His presentation, After Iraq, will examine the interplay of critical global issues that include population growth, a U.S. withdrawal from Iraq, the world's reliance on non-renewable energy resources, climate change, and the large-scale human conflict that may arise as a result of resource shortages.
"It's hard to see how it ends happily," he says, "but human beings usually do the right thing once they have exhausted all the alternatives." The real issue, he suggests, is whether we will do the right thing in time.
"We are just barely able to feed the current six and a half billion people on the planet, thanks to the Green Revolution and a shift to very energy-intensive agriculture," says Dyer. "But there is no second Green Revolution coming, and there are still lots more people coming. Start subtracting significant amounts of food production, and significant numbers of people are in trouble."
He warns that this could create conflict, including armed conflict, "because nobody will sit quietly and watch their children starve when any alternatives remain, including violent ones. Some of those watching their children starve will have the resources and technology to threaten those who still have food, but just enough food," he says.
"The only way to avoid this future, if it can be avoided, is to get greenhouse gas emissions down drastically in the next 10 to 15 years."
Sponsored by UBC Okanagan's Irving K. Barber School of Arts and Sciences Endowment Fund, Dyer's presentation is at 7 p.m., September 12, in the Kelowna Community Theatre. Tickets are free, but must be reserved in advance by registering at www.ubc.ca/okanagan/speakers.
This Fall's UBC Okanagan Distinguished Speaker Series will also feature:
Moura Quayle, B.C.'s Deputy Minister of Advanced Education, on Oct. 1 (4 p.m., UBC Okanagan Arts Building ART 366). Quayle, who led the academic planning team as the UBC Okanagan campus was being created, will discuss the transformation required to create the B.C. Campus of Learning envisioned in the Campus 2020 report. She will also comment on the challenges and opportunities in building B.C.’s post-secondary education system as a key element in a civil and sustainable society.
Paul Kennedy, host and producer of the popular CBC Radio program Ideas, on Oct. 15 (7 p.m., Rotary Centre for the Arts). Kennedy, who has hosted Ideas since 1999, has produced and presented close to 200 documentaries for Ideas over the past 26 years, covering a diverse array of topics he playfully describes as "all over the intellectual map." Kennedy will talk about how ideas are essential for the preservation of civilization -- and even life -- as we know it.
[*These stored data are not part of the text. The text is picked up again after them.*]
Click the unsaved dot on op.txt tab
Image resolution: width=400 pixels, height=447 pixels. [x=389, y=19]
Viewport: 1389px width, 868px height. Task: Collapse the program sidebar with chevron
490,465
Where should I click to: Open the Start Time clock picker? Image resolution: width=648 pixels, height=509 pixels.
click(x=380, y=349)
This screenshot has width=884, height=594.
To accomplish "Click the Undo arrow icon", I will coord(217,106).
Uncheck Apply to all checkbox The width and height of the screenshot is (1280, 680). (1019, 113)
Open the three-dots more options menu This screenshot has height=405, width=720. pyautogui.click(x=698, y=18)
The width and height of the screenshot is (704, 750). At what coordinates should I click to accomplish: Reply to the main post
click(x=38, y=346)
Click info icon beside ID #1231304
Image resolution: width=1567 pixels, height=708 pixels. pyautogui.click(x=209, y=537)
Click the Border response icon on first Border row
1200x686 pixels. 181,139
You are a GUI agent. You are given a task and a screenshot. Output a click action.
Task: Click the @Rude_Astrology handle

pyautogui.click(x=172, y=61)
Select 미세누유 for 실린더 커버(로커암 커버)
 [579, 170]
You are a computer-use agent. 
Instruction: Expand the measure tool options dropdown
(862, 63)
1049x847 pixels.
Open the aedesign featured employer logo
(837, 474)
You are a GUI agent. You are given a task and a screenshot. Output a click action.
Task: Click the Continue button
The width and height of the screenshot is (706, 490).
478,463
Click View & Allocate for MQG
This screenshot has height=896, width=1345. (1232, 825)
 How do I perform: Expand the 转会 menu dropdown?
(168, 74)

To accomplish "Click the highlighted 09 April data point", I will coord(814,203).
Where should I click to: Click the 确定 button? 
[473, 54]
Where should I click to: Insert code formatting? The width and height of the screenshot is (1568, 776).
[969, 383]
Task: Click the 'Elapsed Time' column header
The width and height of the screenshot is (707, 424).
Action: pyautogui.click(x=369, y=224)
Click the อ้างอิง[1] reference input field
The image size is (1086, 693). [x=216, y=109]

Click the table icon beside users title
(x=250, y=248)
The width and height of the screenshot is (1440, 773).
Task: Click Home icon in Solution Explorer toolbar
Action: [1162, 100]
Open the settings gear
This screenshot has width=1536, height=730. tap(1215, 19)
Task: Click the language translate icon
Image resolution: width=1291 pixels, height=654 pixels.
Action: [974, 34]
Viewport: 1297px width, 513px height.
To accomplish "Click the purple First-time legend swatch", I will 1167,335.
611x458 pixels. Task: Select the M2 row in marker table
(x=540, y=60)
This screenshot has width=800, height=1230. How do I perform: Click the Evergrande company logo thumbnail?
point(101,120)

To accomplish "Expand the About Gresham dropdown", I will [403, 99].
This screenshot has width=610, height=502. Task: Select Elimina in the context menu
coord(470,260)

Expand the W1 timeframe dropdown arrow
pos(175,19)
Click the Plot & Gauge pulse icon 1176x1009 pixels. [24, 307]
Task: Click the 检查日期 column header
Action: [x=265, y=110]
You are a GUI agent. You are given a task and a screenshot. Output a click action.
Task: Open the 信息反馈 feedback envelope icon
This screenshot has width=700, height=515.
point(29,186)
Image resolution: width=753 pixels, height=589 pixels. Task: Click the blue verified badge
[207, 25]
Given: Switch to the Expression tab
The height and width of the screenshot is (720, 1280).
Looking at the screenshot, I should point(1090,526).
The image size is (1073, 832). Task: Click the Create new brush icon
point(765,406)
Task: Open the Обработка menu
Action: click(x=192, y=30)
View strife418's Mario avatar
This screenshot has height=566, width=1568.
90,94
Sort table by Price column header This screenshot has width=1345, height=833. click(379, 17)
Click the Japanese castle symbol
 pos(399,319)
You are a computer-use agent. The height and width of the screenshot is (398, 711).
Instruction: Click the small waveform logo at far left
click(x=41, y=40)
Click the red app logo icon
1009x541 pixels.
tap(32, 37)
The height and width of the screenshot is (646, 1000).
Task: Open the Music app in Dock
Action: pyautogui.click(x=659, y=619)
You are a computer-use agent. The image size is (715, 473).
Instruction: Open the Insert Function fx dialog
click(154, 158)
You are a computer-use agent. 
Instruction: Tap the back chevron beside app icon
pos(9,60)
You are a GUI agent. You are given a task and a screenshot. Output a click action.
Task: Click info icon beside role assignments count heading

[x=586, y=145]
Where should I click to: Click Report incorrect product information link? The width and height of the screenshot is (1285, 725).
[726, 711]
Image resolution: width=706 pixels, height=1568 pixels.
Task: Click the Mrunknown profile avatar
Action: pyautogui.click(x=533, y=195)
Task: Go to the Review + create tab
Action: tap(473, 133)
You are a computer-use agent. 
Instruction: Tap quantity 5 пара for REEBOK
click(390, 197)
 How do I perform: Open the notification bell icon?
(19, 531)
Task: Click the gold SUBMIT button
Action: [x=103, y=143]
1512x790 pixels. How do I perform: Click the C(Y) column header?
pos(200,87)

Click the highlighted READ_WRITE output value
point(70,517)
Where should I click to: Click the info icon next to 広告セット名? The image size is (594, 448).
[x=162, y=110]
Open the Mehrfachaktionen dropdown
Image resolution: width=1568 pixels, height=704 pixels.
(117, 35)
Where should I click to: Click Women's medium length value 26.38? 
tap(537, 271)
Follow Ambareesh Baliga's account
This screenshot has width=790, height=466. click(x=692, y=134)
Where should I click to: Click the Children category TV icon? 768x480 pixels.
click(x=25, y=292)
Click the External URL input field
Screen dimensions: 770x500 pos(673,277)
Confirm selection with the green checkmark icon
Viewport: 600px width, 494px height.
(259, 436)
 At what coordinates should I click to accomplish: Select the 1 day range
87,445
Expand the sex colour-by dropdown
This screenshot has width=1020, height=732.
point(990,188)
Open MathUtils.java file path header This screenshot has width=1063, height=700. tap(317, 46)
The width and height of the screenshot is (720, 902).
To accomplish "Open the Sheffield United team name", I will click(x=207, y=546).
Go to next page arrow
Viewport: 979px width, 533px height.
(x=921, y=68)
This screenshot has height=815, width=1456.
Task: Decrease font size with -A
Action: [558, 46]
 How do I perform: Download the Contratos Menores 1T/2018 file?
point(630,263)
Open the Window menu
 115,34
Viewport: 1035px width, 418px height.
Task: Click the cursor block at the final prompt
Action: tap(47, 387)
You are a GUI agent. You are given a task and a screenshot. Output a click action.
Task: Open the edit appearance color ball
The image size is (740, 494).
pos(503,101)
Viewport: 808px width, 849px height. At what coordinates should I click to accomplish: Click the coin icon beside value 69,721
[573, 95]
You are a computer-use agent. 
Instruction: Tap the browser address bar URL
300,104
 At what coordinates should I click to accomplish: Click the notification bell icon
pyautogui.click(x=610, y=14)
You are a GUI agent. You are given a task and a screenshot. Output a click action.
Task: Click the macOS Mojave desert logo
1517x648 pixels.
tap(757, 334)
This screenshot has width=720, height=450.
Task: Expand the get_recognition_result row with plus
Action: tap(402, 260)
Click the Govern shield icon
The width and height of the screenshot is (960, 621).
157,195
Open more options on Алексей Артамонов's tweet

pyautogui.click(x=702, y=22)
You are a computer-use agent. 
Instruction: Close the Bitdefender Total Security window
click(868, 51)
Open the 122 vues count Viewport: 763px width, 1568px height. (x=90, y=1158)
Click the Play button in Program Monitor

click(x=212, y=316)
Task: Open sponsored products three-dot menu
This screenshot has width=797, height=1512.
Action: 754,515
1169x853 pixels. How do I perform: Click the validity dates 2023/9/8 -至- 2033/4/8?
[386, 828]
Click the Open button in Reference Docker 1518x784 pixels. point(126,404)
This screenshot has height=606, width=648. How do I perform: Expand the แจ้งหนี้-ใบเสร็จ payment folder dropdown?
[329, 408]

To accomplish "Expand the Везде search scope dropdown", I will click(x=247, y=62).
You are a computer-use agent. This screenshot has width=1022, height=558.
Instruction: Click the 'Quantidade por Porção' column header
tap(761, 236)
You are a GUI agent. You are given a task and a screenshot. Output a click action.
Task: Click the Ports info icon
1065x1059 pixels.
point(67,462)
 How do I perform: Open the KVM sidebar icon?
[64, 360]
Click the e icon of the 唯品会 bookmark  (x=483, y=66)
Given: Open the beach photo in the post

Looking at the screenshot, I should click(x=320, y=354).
John Acorn, TV's The Nature Nut, author, and instructor of wildlife biodiversity and ecology at the University of Alberta, on Nov. 27 (7 p.m., Rotary Centre for the Arts). In his evening lecture -- entitledDinos and Binos: Are Bird-Watchers Really Dinosaur Watchers? -- Acorn looks at the recent discovery of feathered dinosaurs, and other connections between the first birds and early two-legged meat-eating theropods.
Tickets for these free public lectures can be ordered by visiting the UBC Okanagan website --www.ubc.ca/okanagan/speakers. Advance registration online is required, and because seating is limited organizers recommend early registration.
Several more speakers will be presented in the second half of the Distinguished Speaker Series, in early 2008.